Note that this changes the LineGrouping interface by moving the space decision into it - it now depends on the used strategy. A few data object classes were introduced to make the code cleaner.

I believe this to be the better overall strategy, but the old strategies are still available. If it's worth keeping them is up for discussion.

This PR builds on top of the changes from #430 (eg. includes the commits over there)

…vance width Word-break detection compares the gap between two adjacent text elements against a threshold. The gap is next.offsetX - prev.offsetX - advance(prev), so it is only as accurate as the reconstructed advance. PositionedTextElement::getAdvanceWidth() reconstructs the cursor advance per spec §9.4.4: per-glyph width and Tc, minus the TJ kerning numbers, plus Tw for single-byte code 32 (gated off for composite fonts), scaled by Th and the text matrix, and measured with the element's own font rather than the next element's. With an accurate advance, within-word gaps collapse near zero, so the gap that signals a word break is a roughly constant fraction of the em across producers: a single WORD_BREAK_THRESHOLD of 0.25 separates word breaks from kerning. The intra-element large-negative-offset rule reuses the same constant.

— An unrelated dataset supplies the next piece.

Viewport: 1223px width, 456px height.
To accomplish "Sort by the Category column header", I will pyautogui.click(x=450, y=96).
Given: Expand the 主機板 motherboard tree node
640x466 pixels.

parseOperand() runs the operand-splitting regex once and returns the tokens as {chars, offset} pairs, with the TJ adjustment already converted to a float or null. getText(), getCodePoints() and getTotalOffset() consume those pairs, so the pattern and its guards - including the unrecognized-format check on an empty match - live in one place instead of three.

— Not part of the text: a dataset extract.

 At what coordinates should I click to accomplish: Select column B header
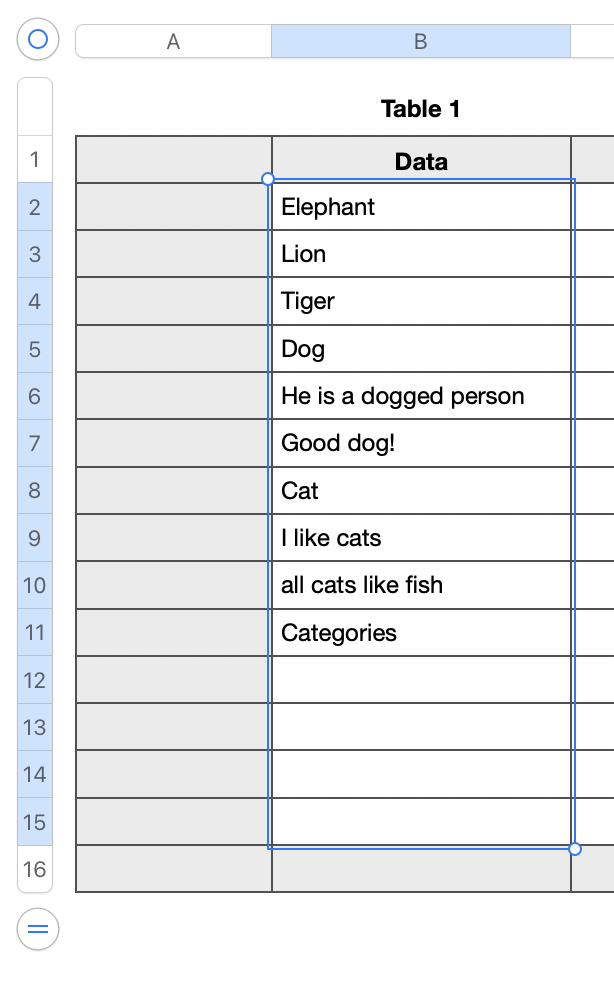pyautogui.click(x=421, y=41)
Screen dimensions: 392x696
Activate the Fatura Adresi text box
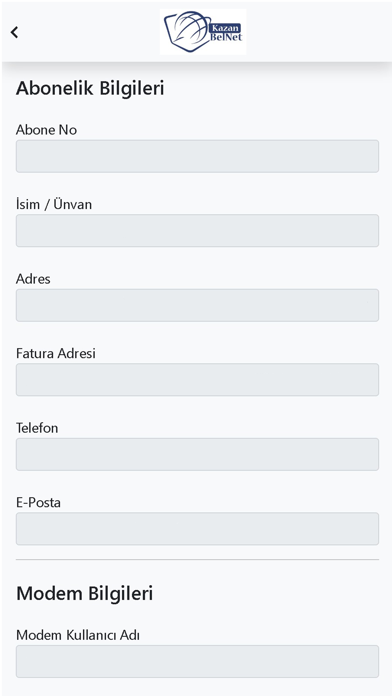pos(197,380)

A smaller glyph whose baseline is shifted off the line, such as the "2" in "CO2", overlaps the line too little to clear the line-overlap threshold and ended up on a line of its own. When such an element partially overlaps the line and sits horizontally within the run already collected, it is enclosed by surrounding text and belongs to that line. A smaller element that merely sits close but is not enclosed, like a subtitle beside a heading, keeps its own line.

A Vector captures a 2D direction in page space (length, normalized, dot product, perpendicular normal). TransformationMatrix::baselineVector() names the baseline (text advance) direction in page space: the matrix's first column (scaleX, shearX). Nothing consumes them yet; the glyph geometry and line-grouping that follow are built on these.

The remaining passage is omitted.